PROMPT: When you reach the line that contains "Given: Open Billing from the sidebar" below, transcribe it and each line after it word for word to the end of the records, omitting pictures.
======== EXERCISE DATA
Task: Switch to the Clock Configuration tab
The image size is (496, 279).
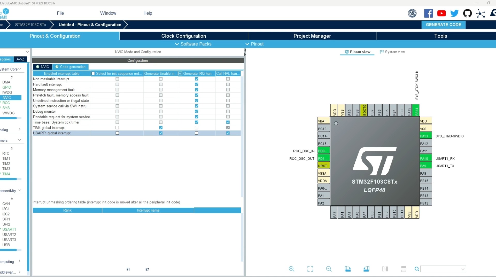Action: [x=183, y=36]
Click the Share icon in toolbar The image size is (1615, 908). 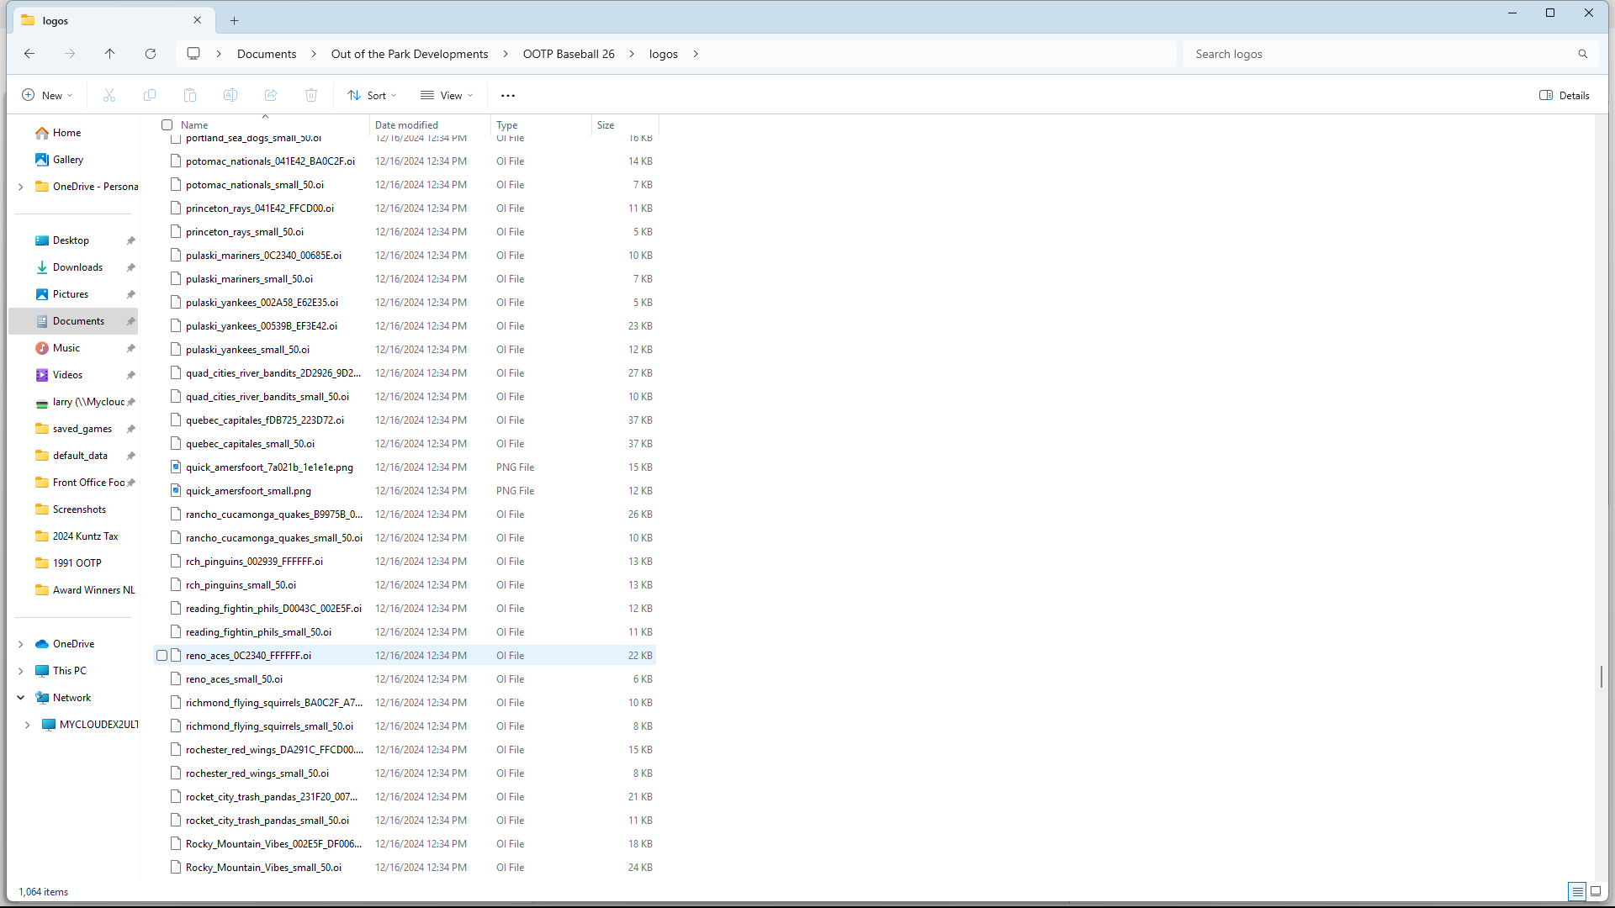click(271, 96)
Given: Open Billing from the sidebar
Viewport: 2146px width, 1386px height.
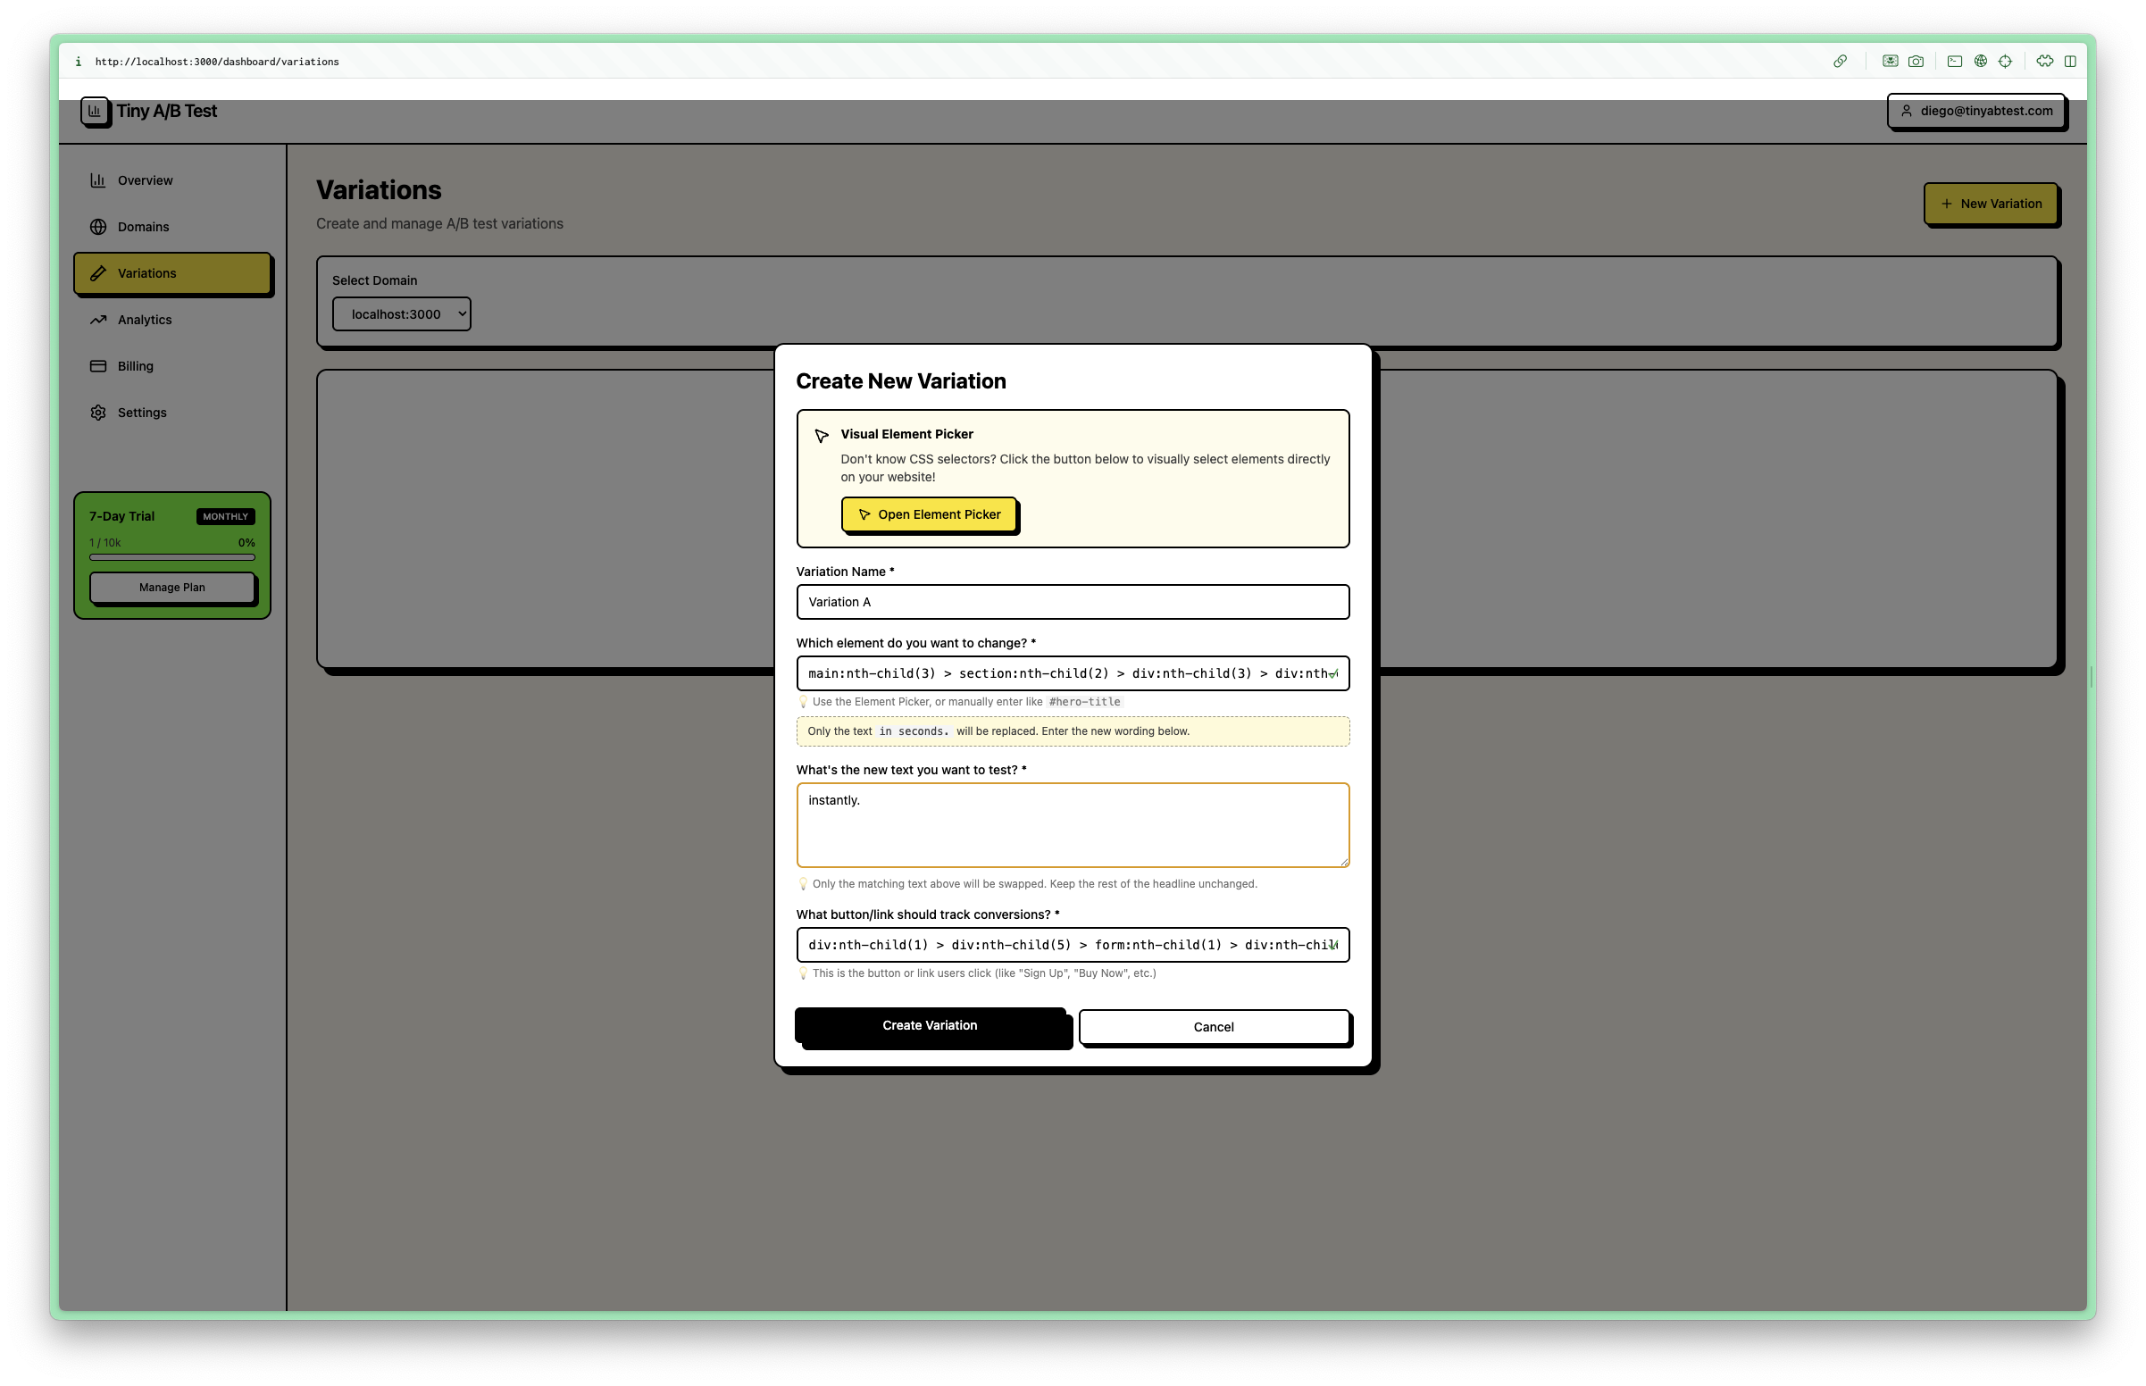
================
RESULT:
Given: Open Billing from the sidebar
Viewport: 2146px width, 1386px height.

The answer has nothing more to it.